The "tin foil" you know and love is actually made from aluminum.

roll of reynolds wrap aluminum foil
Photo: Dotdash Meredith

Quick — what do you call the shiny, metallic sheets that you use for cooking, storage, and cleaning?

Most of us inaccurately refer to them as tin foil, even though tin foil hasn't been made or used since the 1940s. And although the terms "tin foil" and "aluminum foil" are use interchangeably, they define two very different products.

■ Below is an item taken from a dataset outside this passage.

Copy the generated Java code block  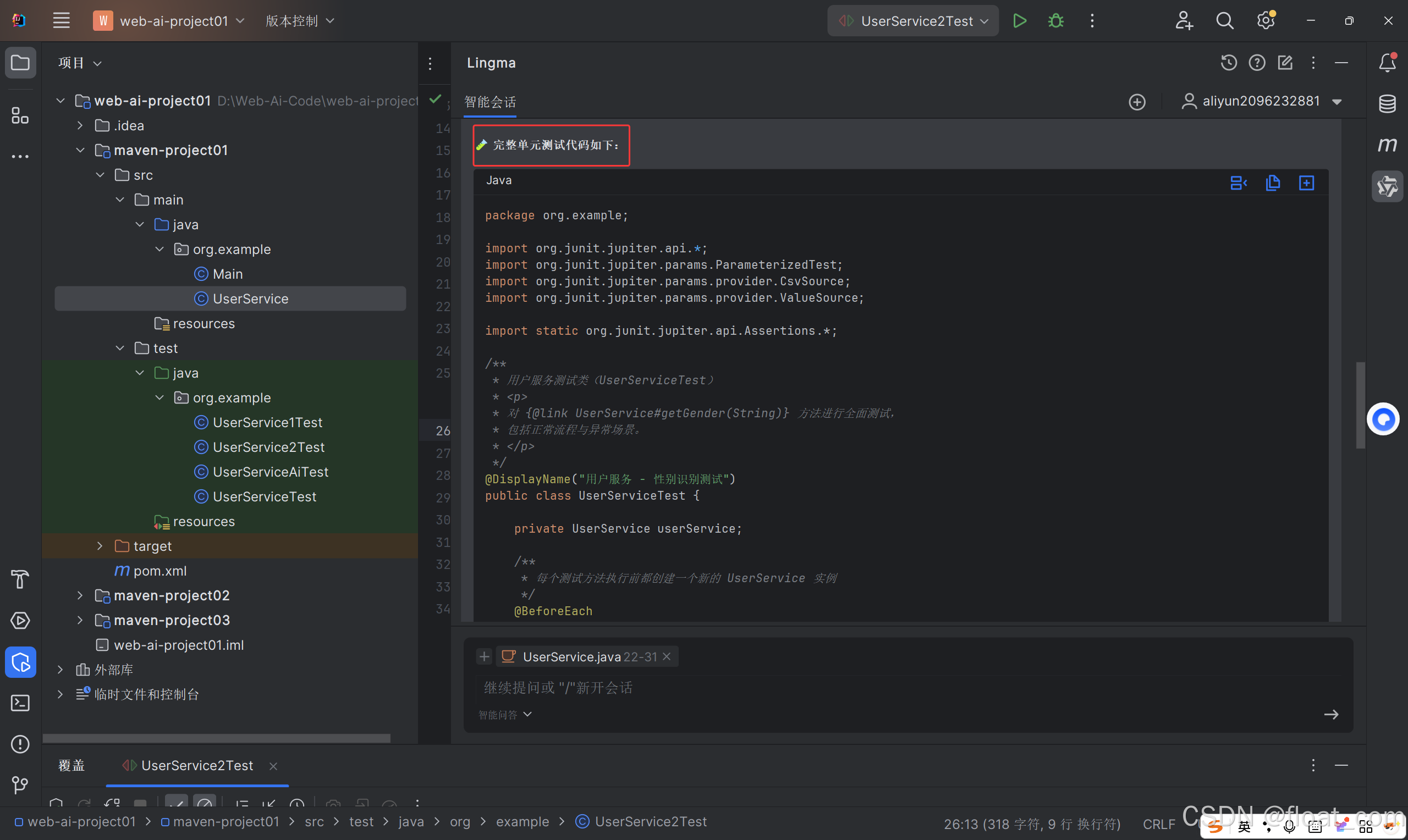1273,183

Read on to learn the history of tin foil, the differences between tin and aluminum foil, and why tin foil eventually disappeared.

What Was Tin Foil?

"Foil" is a term that applies to a thin sheet made from a malleable metal or alloy; for example, gold and silver foil are best known for their use in jewelry and other forms of art.

Tin foil dates all the back to the late 18th century and was used for far more than heating food — for instance, it was used as insulation and a protection wrapper for electronics, and dentists used tin foil for fillings.

What Happened to Tin Foil?

We don't use tin foil anymore for a simple reason — something better came along.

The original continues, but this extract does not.